Things to do —
**1)** In the road-incident analysis, what was Remetio holding when he tried to get off his taxi?
**2)** Reproduce the road-incident analysis word for word from "In earlier interviews, Remetio" to "the video started.".

BEGIN Page

Precursor incidents (based on news reports pa rin.)
In earlier interviews, Remetio stated that he was “cut” by the Benz in a fly over. Based on analysis, this is in Kamuning because he added that “nagkagitgitan sila pag pasok ng underpass at muli pag labas nito.” By deductions again, this is in EDSA-Aurora-Tuazon” underpass commonly known as “EDSA Ilalim” in bus route lingo. This narration gives credence to earlier witness accounts (I forgot the name of the source but I know that I saw this on TV) that stated that the Benz provoked the taxi by cutting him off at Kamuning flyover and the taxi responded in kind by tailgating the Benz afterwards.
Now this is where the video started.
Round 1: By the position of the vehicles, it appeared that the Benz blocked the taxi on top of Santolan-Crame flyover and Ang went down to confront the taxi driver. My guess is that he wanted to confront the latter for tailgating him. His gun was INSIDE the bag at this time, but whatever his reasons are, this action of going out of his vehicle should still be taken against him. Going down your vehicle to confront another driver is NEVER a good move. There are very few valid justifications for it, and unless you are involved in a collision accident where your vehicle made contact with another or a pedestrian, you are never obliged by law to do so. At this juncture, there was no contact yet between their cars so I think Ang was wrong here just like he was wrong in Kamuning if the accounts of him cutting of the taxi are true. Thus one point for Remetio.
Round 2: When Ang approached his taxi, Remetio attempted to get off his taxi WITH A KNIFE. I can believe this scenario. I will boldly state that 99% of taxi drivers will do this when involved in a “YABANGAN” which at this point, this incident was. When Ang saw this, he attempted to prevent Remetio from getting off the taxi by slamming its door. But Remetio was in a better position to apply more force to the door thus, he was able to get out. Note that during all the shoving and pushing, Ang’s gun REMAINED INSIDE the bag all the time. But Remetio still got off his taxi WITH a knife when the correct action on his part, if he wanted to also confront Ang, is to get off unarmed and engage the latter in a shouting match for all they want. Had they done this, their only offense would be cured by a couple of traffic citations. One point for Ang for keeping the gun in the bag but this is actually negated by the fact that he started all this confrontation. He is only partially within Article 11 of the RPC. Remetio exemplified the textbook example of “unlawful aggression” by attempting to bring the knife into the fight but an argument can be made that Ang triggered the aggression by sufficient provocation. The response of Ang, which is to keep Remetio inside the vehicle, is correct and appropriate for the situation. The gun is still in the bag at this time but the knife is already in the open and if Remetio killed Ang at this point, he will be liable for homicide. He cannot claim self defense because the act of stabbing an unarmed man even if he latter started the confrontation is difficult to justify. Bottomline: Round is even. Pareho silang gago.

END Page
BEGIN Data lines

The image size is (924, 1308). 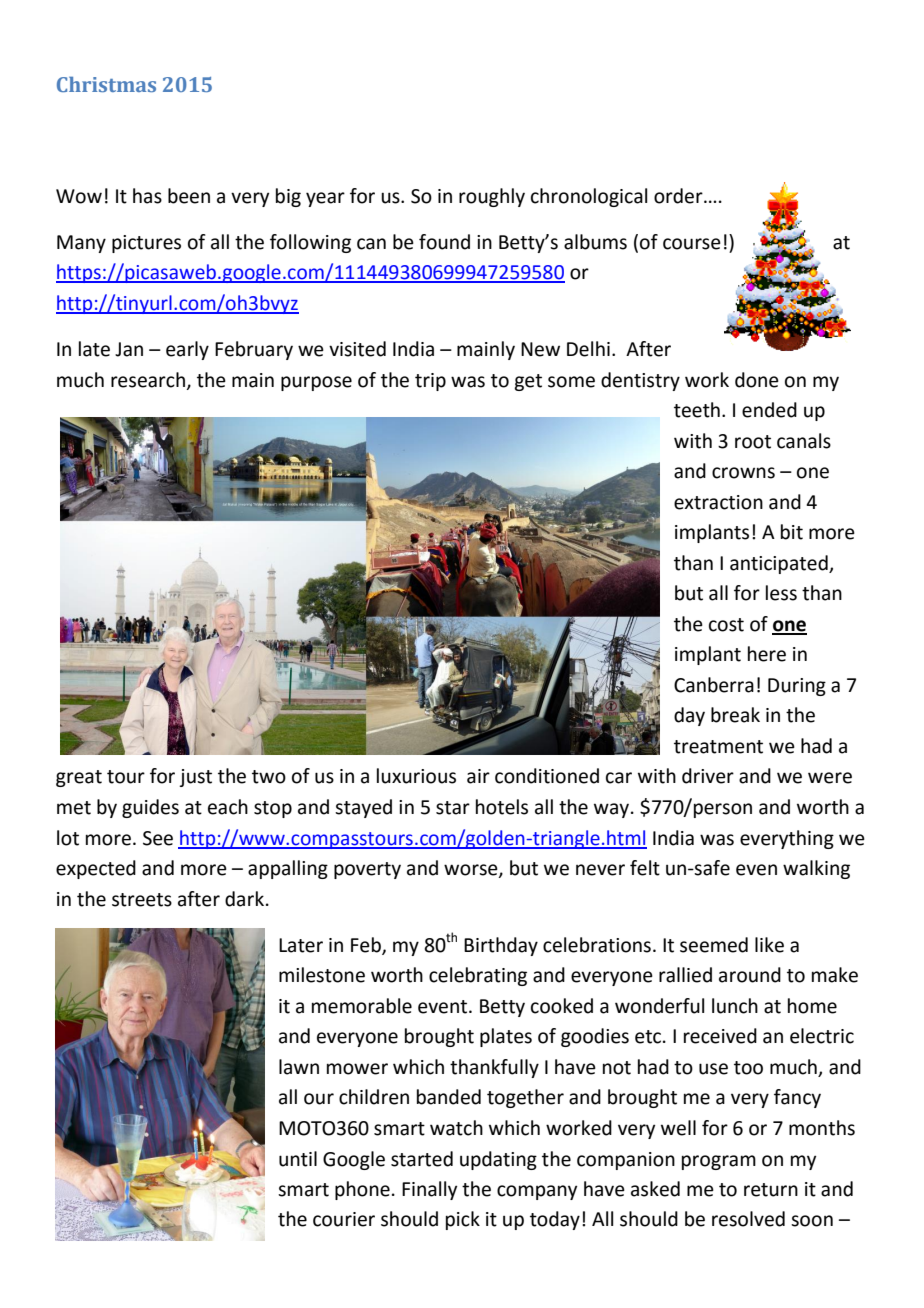 I want to click on order, so click(x=679, y=196).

END Data lines

Answers for this exercise —
**1)** A knife.

**2)**
In earlier interviews, Remetio stated that he was “cut” by the Benz in a fly over. Based on analysis, this is in Kamuning because he added that “nagkagitgitan sila pag pasok ng underpass at muli pag labas nito.” By deductions again, this is in EDSA-Aurora-Tuazon” underpass commonly known as “EDSA Ilalim” in bus route lingo. This narration gives credence to earlier witness accounts (I forgot the name of the source but I know that I saw this on TV) that stated that the Benz provoked the taxi by cutting him off at Kamuning flyover and the taxi responded in kind by tailgating the Benz afterwards.
Now this is where the video started.